Beetroot salad with prunes and nuts

Table of contents:

Beetroot salad with prunes and nuts
Beetroot salad with prunes and nuts
Anonim

An excellent source of vitamins, healthy, tasty and very inexpensive is a salad of beets with prunes and nuts. And it will bring the greatest health benefits precisely in winter, when the body is weakened and needs vitamins.

Ready beet salad with prunes and nuts
Ready beet salad with prunes and nuts

Recipe content:

  • Ingredients
  • Step by step cooking
  • Video recipe

Beetroot with prunes and nuts is a traditional salad for your daily home meal. And who would have thought that such a wild and fibrous root could be cultivated and become a tasty and healthy root vegetable? After all, they used to eat only tops. Nowadays, beets are cooked in many variations. There are dishes in which it is generally the most important component, this is Ukrainian borscht, and herring under a fur coat, and, of course, a salad with prunes and nuts. We will cook the last one, since for some reason it has recently become unfairly forgotten, and many housewives have stopped cooking this wonderful dish altogether.

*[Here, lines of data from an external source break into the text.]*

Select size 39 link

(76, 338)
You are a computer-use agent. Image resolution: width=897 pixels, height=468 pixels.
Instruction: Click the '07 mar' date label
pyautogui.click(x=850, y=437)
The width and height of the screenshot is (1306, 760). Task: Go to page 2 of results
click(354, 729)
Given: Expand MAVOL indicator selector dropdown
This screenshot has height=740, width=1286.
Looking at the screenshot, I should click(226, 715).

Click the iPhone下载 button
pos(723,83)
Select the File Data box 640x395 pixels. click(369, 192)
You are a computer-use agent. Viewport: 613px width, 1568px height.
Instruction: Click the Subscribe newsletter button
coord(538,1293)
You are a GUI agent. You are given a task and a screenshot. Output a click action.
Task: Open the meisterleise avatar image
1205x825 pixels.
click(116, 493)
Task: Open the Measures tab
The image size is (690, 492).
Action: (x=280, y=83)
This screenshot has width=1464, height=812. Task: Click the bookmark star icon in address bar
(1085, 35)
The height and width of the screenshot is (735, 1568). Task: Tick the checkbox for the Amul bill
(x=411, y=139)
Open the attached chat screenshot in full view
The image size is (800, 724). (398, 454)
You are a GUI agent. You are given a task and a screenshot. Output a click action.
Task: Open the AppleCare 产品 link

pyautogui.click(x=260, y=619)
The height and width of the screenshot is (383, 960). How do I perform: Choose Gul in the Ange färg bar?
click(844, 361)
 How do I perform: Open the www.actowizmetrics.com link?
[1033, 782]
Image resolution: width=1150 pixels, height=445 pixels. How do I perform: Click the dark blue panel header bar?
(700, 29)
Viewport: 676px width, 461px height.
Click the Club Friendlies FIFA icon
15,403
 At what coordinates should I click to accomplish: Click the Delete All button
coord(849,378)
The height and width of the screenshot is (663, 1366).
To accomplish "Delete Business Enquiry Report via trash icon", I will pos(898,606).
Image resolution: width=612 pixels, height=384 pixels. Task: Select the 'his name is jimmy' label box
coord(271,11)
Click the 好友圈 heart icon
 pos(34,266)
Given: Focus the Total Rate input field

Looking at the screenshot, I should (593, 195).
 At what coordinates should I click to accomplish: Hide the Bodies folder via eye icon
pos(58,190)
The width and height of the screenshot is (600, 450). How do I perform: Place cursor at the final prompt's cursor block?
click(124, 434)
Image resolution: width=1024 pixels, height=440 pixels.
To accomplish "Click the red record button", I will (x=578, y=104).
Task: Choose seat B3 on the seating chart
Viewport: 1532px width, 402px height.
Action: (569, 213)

Such an amazing salad has a spicy taste and pleasant aroma. It goes well with many side dishes and will be a great option for a festive feast. You can even spread it on bread and eat it like a sandwich. The salad is not only tasty and healthy, it also costs a penny. In addition, the salad can be made even more delicious by adding raisins and garlic passed through a press. Mayonnaise lovers can season their salad with this sauce, and it will also be delicious with olive oil.

  • Caloric content per 100 g - 153 kcal.
  • Servings - 2
  • Cooking time - 10 minutes for salad preparation, plus time for boiling and cooling beets
Image
Image

Ingredients:

  • Beets - 1 pc.
  • Walnuts - 100 g
  • Prunes - 100 g
  • Vegetable oil - for dressing
  • Salt - a pinch

Cooking beetroot salad with prunes and nuts

Beetroot grated
Beetroot grated

1. Wash the beets. If necessary, scrub the rind with a brush to remove any dirt. Dip it in a saucepan, cover with water and boil until soft for 2 hours. The exact cooking time depends on the size of the root vegetable. After the vegetable is completely cooled. Since the cooking and cooling process can take at least 4 hours, I recommend harvesting beets in advance. And when you have it in the fridge, you can make a salad from it at any time. So, peel the boiled and cooled beets and grate them on a coarse grater.

Sliced prunes
Sliced prunes

2. Wash the prunes, pat dry with a paper towel and cut into strips or cubes. If there is a seed in the berry, then remove it first.

Nuts are detailed
Nuts are detailed

3. Peel the walnuts and cut into pieces. If you wish, you can pre-ignite them in a clean and dry frying pan. This will only make the salad tastier.

Products are connected
Products are connected

4. Combine all ingredients in a deep bowl.

The products are mixed
The products are mixed

5. Season the food with oil, lightly salt and stir well.

Ready salad
Ready salad

6. Put the salad on a flat, wide dish or in a tall transparent glass and serve it to the table.